Time to get off the pot, Ahern tells the IRA
The paramilitary outfit should immediately cease all violence, Mr Ahern says in an interview published today in Hot Press magazine.
His call comes after Taoiseach Bertie Ahern revealed yesterday that the IRA was still recruiting and training members and engaging in criminal activity.
This is despite an appeal made by Sinn Féin leader Gerry Adams earlier this month for the IRA to give up its “armed struggle” and use political means to achieve its aims of ending British rule in the North.
In today’s interview, which echoes a famously forthright one with Charles Haughey published in Hot Press in the early 1980s, Mr Ahern said some people have missed the “significance” of Mr Adams’s appeal.
Explaining his remarks to the Irish Examiner last night, Mr Ahern said: “We regard (Mr Adams’s) statement as a response to what we said to him in January, when we met him in Government Buildings and said to him and Martin McGuinness that the only two remaining issues were ones only Sinn Féin and the provisional movement could deal with: full decommissioning and an end to criminality.”
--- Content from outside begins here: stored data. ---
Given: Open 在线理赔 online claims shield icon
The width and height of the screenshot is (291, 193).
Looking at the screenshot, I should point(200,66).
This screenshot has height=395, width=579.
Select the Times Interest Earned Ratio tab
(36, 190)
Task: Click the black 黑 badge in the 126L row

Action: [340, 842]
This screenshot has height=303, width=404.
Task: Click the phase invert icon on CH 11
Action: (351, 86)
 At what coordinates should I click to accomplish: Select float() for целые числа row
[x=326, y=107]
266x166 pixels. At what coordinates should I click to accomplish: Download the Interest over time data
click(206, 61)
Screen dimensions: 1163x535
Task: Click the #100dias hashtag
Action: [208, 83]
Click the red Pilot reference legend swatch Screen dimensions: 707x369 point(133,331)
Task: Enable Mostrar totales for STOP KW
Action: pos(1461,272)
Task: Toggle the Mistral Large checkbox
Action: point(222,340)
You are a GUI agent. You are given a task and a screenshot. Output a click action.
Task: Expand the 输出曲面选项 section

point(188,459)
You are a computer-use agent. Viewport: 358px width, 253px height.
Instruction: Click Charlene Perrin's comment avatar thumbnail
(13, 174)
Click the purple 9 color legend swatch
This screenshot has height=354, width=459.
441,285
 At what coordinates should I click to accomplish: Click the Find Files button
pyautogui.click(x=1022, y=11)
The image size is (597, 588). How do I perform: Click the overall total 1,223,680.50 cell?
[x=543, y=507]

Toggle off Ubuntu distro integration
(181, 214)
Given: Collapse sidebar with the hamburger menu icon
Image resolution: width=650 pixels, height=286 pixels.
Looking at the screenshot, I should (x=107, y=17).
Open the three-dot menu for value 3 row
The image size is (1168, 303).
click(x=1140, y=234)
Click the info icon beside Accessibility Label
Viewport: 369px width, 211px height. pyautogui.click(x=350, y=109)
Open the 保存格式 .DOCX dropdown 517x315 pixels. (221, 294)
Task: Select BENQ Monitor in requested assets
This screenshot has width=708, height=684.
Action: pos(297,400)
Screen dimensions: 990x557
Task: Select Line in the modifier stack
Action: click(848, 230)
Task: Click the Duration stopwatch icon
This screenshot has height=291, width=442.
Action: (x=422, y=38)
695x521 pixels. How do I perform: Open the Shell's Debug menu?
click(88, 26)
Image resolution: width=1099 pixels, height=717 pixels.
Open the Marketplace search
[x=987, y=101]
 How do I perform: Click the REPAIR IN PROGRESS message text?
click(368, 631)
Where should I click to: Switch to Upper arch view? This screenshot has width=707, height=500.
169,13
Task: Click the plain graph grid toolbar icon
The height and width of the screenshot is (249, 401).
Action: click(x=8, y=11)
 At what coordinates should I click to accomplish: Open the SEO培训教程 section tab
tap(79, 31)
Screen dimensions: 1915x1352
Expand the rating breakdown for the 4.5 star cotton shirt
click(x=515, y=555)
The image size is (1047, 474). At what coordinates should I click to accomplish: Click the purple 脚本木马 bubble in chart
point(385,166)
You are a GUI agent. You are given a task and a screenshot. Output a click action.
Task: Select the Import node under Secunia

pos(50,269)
Mr Ahern was cautiously optimistic the peace process could be put back on track following the Westminster elections in May, but only if the IRA responded positively to Mr Adams’s appeal.
“If Gerry Adams’s statement is positively dealt with by the Provisional movement, then there’s a possibility to getting back to discussions that we had prior December 8 [when talks collapsed because of the decommissioning and criminality issues],” he said.
However, an obvious difficulty, he said, was whether there would be “any possibility of trust and confidence” among unionists, particularly the DUP, even if there were IRA decommissioning.
He also stressed that were Sinn Féin to go into government in the North, there would have to be movement on the policing issue.
Meanwhile, Mr Ahern said Fianna Fáil and Labour could form “a good government” but it would not happen with Pat Rabbitte as leader.
“I think that Fianna Fáil would have quite a lot of common with the trade union movement,” he said.
“If Fianna Fáil were in government with Labour in the future, it would be a good government.
“I don’t envisage that happening because Pat Rabbitte has excluded that possibility.”
Fianna Fáil would instead continue to work with the Progressive Democrats, Mr Ahern said.
“We are extremely amicable... We will go into the next election with the PDs as a choice for the people.”